Collection entries
--- --- ---

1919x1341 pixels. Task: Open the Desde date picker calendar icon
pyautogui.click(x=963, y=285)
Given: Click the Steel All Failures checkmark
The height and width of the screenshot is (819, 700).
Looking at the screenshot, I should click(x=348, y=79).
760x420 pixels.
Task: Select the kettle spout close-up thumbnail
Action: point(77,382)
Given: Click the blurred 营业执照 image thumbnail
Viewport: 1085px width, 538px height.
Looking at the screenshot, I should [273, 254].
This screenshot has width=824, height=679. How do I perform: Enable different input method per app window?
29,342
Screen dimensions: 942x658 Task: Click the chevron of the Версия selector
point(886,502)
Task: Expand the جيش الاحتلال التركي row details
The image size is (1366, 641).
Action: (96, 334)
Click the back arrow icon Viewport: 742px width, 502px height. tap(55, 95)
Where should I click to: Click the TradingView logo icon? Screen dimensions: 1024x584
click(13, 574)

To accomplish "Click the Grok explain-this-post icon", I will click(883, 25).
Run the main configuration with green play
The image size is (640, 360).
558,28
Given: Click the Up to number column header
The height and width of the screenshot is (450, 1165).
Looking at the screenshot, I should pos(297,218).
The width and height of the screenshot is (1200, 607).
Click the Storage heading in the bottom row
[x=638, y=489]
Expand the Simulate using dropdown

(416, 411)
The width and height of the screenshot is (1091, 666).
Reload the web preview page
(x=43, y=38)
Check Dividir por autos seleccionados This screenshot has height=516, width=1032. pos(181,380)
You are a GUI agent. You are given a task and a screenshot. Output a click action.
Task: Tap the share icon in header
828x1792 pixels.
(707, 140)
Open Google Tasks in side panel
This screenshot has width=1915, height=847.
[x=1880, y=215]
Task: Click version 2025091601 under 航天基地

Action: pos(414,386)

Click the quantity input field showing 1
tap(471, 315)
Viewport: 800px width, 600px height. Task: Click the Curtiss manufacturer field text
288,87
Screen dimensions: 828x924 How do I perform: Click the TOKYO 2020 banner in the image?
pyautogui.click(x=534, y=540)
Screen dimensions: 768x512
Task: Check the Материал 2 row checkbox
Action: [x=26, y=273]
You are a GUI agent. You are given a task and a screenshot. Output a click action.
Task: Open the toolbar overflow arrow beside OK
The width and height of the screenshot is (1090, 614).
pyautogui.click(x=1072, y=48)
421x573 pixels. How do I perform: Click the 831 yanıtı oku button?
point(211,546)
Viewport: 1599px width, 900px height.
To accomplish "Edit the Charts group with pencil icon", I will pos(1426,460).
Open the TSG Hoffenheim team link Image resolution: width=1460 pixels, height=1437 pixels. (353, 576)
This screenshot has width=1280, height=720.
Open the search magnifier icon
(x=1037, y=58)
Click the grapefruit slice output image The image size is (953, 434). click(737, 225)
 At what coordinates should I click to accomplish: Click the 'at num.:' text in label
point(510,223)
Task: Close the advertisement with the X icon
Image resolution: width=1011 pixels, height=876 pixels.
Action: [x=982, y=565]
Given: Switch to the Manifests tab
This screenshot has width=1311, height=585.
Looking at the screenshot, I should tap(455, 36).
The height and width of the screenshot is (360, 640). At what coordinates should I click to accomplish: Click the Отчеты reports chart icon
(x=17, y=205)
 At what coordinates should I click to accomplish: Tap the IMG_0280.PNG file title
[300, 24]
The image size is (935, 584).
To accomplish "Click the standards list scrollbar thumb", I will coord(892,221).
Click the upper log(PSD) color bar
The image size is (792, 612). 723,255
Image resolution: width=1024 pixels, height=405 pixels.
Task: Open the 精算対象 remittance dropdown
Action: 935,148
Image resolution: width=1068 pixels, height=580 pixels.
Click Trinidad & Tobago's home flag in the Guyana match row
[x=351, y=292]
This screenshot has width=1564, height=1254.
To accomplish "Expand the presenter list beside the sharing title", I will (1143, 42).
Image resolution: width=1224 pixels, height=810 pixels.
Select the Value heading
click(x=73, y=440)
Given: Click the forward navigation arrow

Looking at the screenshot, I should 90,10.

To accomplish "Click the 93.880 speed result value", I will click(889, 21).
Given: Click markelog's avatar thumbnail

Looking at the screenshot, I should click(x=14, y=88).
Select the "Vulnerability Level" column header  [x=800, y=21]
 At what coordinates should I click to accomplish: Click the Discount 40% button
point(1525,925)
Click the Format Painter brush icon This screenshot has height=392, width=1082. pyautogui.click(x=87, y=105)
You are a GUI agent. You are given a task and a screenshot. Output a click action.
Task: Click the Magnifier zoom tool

--- --- ---

#### The task:
For every line above that includes the string "list", copy the line.

#### Solution to the problem:
To accomplish "Click the standards list scrollbar thumb", I will coord(892,221).
To accomplish "Expand the presenter list beside the sharing title", I will (1143, 42).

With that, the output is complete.